Lucas also quotes James Nesfield, president of a group called the Equal Justice Foundation of America, noting only that Nesfield "is not a disinterested party, having bought the troubled Stan Lee Media firm." Indeed, the EJFA appears to be little more than a proxy for Paul to attack the Clintons. Its website declares that "The case of Paul v Clinton has been selected by EJFA as the most important Whistleblowing case in America in 2007"; no other cases are mentioned. The website also states that it had an "Official Site opening" on June 26 -- just three days before Lucas' article appeared.
(And it's apparently not to be confused with the Equal Justice Foundation, which appears to be a conservative-leaning group involved in a number of issues, or the Equal Justice Foundation that funds public-interest work at Georgetown Law School, or the similarly themed Equal Justice America.
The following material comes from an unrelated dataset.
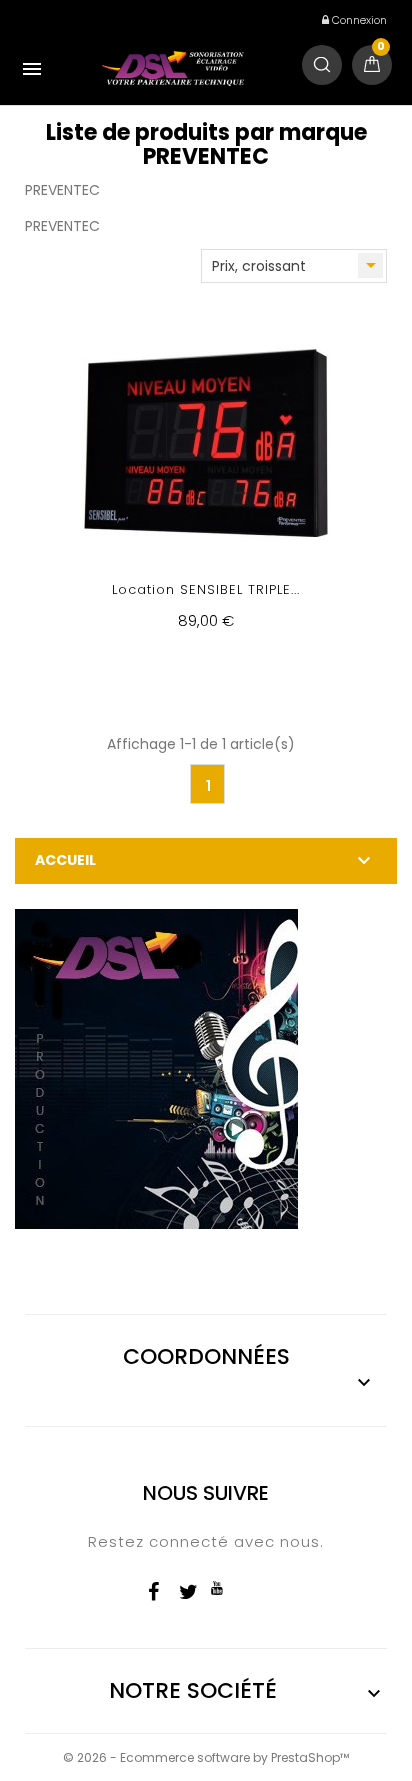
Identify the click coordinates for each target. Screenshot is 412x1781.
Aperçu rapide (206, 487)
Nesfield might want to look for a new name.)
Nesfield, by the way, has called himself a "modern-day pirate" and a "Machiavellian creature of the dark" in his role in snapping up distressed dot-com firms a few years back, including Stan Lee Media. That company is currently suing Marvel Comics and Stan Lee himself (who's no longer involved with the company), claiming that it owns a piece of the rights to comic characters created or owned by Lee and Marvel. (And the Freepers -- specifically, "Doug from Upland," who's working with Paul on a Hillary-bashing documentary -- are trying to tie this to the Clintons, too.)